- _Work order_:
All records need to be reproduced exactly. Keep every word as it is.

┄┄┄┄┄┄

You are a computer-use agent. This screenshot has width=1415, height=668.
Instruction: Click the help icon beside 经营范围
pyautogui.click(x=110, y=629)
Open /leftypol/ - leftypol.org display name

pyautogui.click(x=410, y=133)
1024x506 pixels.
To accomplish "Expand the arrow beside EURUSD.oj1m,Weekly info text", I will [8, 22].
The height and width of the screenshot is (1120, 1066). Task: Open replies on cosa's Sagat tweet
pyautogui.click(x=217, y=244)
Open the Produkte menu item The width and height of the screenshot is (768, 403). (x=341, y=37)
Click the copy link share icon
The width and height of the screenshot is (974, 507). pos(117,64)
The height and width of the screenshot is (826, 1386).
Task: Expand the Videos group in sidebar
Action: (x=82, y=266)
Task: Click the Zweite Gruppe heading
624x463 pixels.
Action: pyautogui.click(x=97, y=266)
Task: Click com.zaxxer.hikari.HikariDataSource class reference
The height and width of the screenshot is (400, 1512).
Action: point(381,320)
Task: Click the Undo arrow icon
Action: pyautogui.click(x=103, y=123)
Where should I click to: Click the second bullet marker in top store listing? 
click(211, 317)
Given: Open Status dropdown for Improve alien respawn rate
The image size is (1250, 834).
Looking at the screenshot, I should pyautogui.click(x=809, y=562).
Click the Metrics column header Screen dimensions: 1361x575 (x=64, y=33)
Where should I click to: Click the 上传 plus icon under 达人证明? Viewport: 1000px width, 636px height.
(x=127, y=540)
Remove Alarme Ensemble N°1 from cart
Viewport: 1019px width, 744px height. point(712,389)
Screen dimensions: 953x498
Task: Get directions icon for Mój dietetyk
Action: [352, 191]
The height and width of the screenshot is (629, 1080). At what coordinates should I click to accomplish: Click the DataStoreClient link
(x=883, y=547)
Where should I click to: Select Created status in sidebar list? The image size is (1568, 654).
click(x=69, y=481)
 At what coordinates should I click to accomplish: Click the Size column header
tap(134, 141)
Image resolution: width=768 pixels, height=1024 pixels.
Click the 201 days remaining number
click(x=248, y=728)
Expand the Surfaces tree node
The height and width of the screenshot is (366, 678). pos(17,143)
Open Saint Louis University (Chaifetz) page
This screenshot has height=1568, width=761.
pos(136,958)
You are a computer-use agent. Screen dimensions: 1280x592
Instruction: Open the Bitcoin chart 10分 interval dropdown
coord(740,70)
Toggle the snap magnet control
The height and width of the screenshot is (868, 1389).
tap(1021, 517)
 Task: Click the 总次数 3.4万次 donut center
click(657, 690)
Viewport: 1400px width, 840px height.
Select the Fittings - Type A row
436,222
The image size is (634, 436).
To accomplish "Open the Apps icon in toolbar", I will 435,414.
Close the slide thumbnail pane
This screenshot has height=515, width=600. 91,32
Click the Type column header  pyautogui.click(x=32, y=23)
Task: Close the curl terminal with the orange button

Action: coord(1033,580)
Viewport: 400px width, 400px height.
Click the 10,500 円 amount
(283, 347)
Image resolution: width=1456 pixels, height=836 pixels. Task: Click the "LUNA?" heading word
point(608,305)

┄┄┄┄┄┄

- _Response area_:
You are a computer-use agent. This screenshot has width=1415, height=668.
Instruction: Click the help icon beside 经营范围
pyautogui.click(x=110, y=629)
Open /leftypol/ - leftypol.org display name

pyautogui.click(x=410, y=133)
1024x506 pixels.
To accomplish "Expand the arrow beside EURUSD.oj1m,Weekly info text", I will [8, 22].
The height and width of the screenshot is (1120, 1066). Task: Open replies on cosa's Sagat tweet
pyautogui.click(x=217, y=244)
Open the Produkte menu item The width and height of the screenshot is (768, 403). (x=341, y=37)
Click the copy link share icon
The width and height of the screenshot is (974, 507). pos(117,64)
The height and width of the screenshot is (826, 1386).
Task: Expand the Videos group in sidebar
Action: (x=82, y=266)
Task: Click the Zweite Gruppe heading
624x463 pixels.
Action: pyautogui.click(x=97, y=266)
Task: Click com.zaxxer.hikari.HikariDataSource class reference
The height and width of the screenshot is (400, 1512).
Action: point(381,320)
Task: Click the Undo arrow icon
Action: pyautogui.click(x=103, y=123)
Where should I click to: Click the second bullet marker in top store listing? 
click(211, 317)
Given: Open Status dropdown for Improve alien respawn rate
The image size is (1250, 834).
Looking at the screenshot, I should pyautogui.click(x=809, y=562).
Click the Metrics column header Screen dimensions: 1361x575 (x=64, y=33)
Where should I click to: Click the 上传 plus icon under 达人证明? Viewport: 1000px width, 636px height.
(x=127, y=540)
Remove Alarme Ensemble N°1 from cart
Viewport: 1019px width, 744px height. point(712,389)
Screen dimensions: 953x498
Task: Get directions icon for Mój dietetyk
Action: [352, 191]
The height and width of the screenshot is (629, 1080). At what coordinates should I click to accomplish: Click the DataStoreClient link
(x=883, y=547)
Where should I click to: Select Created status in sidebar list? The image size is (1568, 654).
click(x=69, y=481)
 At what coordinates should I click to accomplish: Click the Size column header
tap(134, 141)
Image resolution: width=768 pixels, height=1024 pixels.
Click the 201 days remaining number
click(x=248, y=728)
Expand the Surfaces tree node
The height and width of the screenshot is (366, 678). pos(17,143)
Open Saint Louis University (Chaifetz) page
This screenshot has height=1568, width=761.
pos(136,958)
You are a computer-use agent. Screen dimensions: 1280x592
Instruction: Open the Bitcoin chart 10分 interval dropdown
coord(740,70)
Toggle the snap magnet control
The height and width of the screenshot is (868, 1389).
tap(1021, 517)
 Task: Click the 总次数 3.4万次 donut center
click(657, 690)
Viewport: 1400px width, 840px height.
Select the Fittings - Type A row
436,222
The image size is (634, 436).
To accomplish "Open the Apps icon in toolbar", I will 435,414.
Close the slide thumbnail pane
This screenshot has height=515, width=600. 91,32
Click the Type column header  pyautogui.click(x=32, y=23)
Task: Close the curl terminal with the orange button

Action: coord(1033,580)
Viewport: 400px width, 400px height.
Click the 10,500 円 amount
(283, 347)
Image resolution: width=1456 pixels, height=836 pixels. Task: Click the "LUNA?" heading word
point(608,305)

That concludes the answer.